> **Short exercise 1**:
According to the court opinion excerpt on Singleton's injury report, how many days passed between Singleton telling a supervisor about his injury and the abolition of the two-man wheel truck position?
> **Short exercise 2**:
Extend the court opinion excerpt on Singleton's injury report past its final sentence.

> **Source extract**:
- - -
The Court also concludes that Singleton has raised a fact issue as to whether his injury report was a contributing factor in Norfolk Southern's staffing decision. First, there is the temporal evidence: Singleton told a supervisor about his injury on July 28, 2016, and the two-man wheel truck position was abolished just 12 days later on August 9, 2016. (Singleton Dep. of Dec. 9, 2021, at 24:8-14.) Cf. Thomas v. Cooper Lighting, Inc., 506 F.3d 1361, 1364 (11th Cir. 2007) (holding, in the Title VII context, that “[t]he burden of causation can be met by showing close temporal proximity between the statutorily protected activity and the adverse employment action”). Next, there is the conversation that Garrett had with Mason a few days after Singleton's accident. According to Garrett, Mason stated that “he was going to abolish [Singleton's and Garrett's] wheel truck jobs because [they] could not ‘work safe'”; Garrett interpreted that as a reference to Singleton's recent injury. (Garrett Decl. at 2.) For summary judgment purposes, this evidence is sufficient to rebut the time studies which the Defendants claim were the actual impetus for the staffing changes.
- - -
[Entries on where items appear]
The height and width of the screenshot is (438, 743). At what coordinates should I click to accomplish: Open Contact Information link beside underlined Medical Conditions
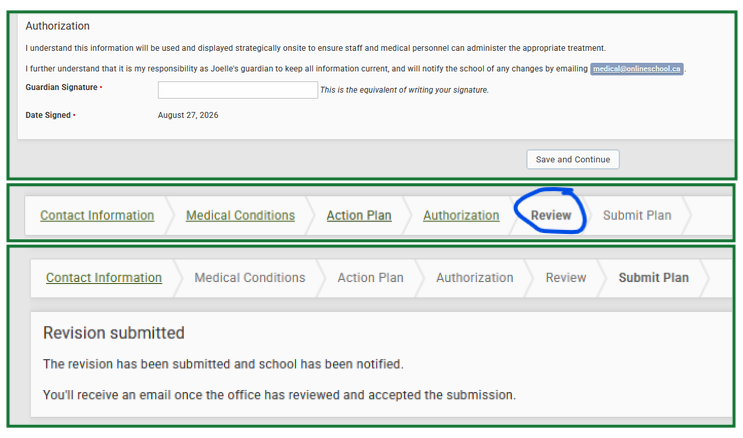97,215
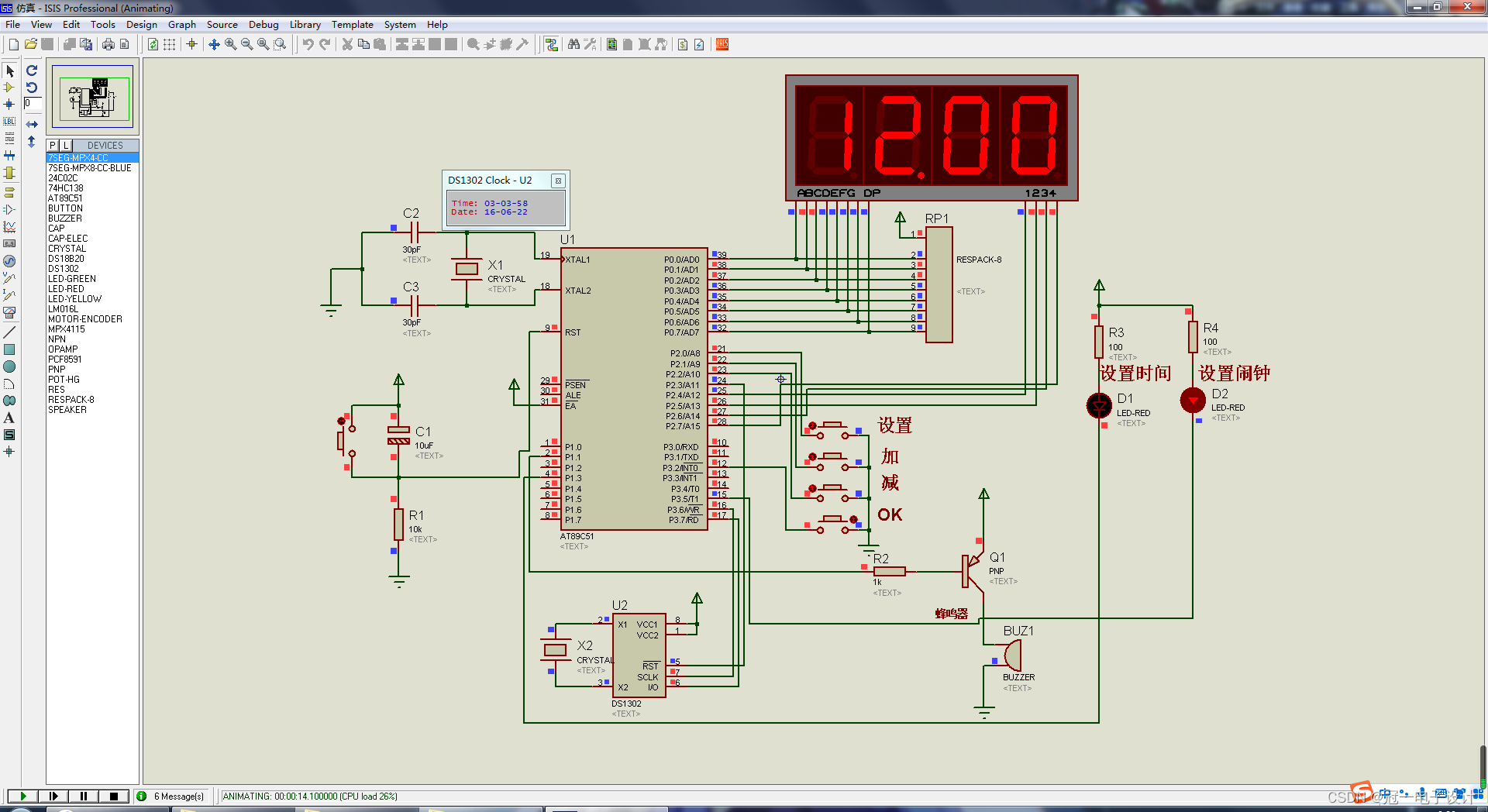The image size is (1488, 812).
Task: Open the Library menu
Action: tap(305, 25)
- - -
> **Task answer 1**:
Twelve days, from July 28, 2016, to August 9, 2016.

> **Task answer 2**:
As evidence of Norfolk Southern's time studies, the Defendants offer six emails from David Price, a mechanical operations manager, to Mason dated April 13, 2016; May 18, 2016; June 15, 2016; July 20, 2016; August 10, 2016; and August 24, 2016. (Defs.' Br. in Supp. of Defs.' Mot. for Summ. J., Ex. N at ¶ 000016, NS000040, NS000064, NS000086, NS000108, NS000129.) Attached to each email are a series of graphs that compare the “straight time daily hours” on Monday through Friday with those on Saturday through Sunday at several Norfolk Southern yards, including Brosnan Yard. Neither the graphs nor the emails mention inefficiencies in the Macon wheel truck position or a need to create seven-day coverage at that position. Although Mason cited vague time studies during his deposition, he never connected those studies to the emails that he received from Price. (Mason Dep. at 144:4-145:10.)
Finally, the Defendants argue that the Railway Labor Act (“RLA”) preempts any grievances that Singleton may have with the process for abolishing and re-bulletining the wheel truck position. (Defs.' Br. in Supp. of Defs.' Mot. for Summ. J., at 10-11.) According to the Defendants, that process is dictated by the collective bargaining agreement between Norfolk Southern and Singleton's union, and federal courts do not have original jurisdiction to hear claims for alleged violations of a collective bargaining agreement. (Id. at 10 (citing, e.g., Elgin, J. & E. Ry. Co. v. Burley, 325 U.S. 711 (1945)).) But as set forth in the Complaint, Singleton's retaliation claim does not seek to interpret or enforce any provision in his collective bargaining agreement. The Court thus concludes that the RLA and its dispute resolution procedures are irrelevant to this case.
2. Abolishment of the Wheel Truck Position
Next, the Defendants argue that Norfolk Southern's decision to abolish the wheel truck position outright in January 2018 was not retaliation against Singleton. (Reply Br. in Supp. of Defs.' Mot. for Summ. J., at 5.) The evidence, they maintain, “clearly shows that [Norfolk Southern] was actively studying the workforce and eliminated numerous jobs in the Brosnan Yard between August 2016 and December 2020.” (Id.)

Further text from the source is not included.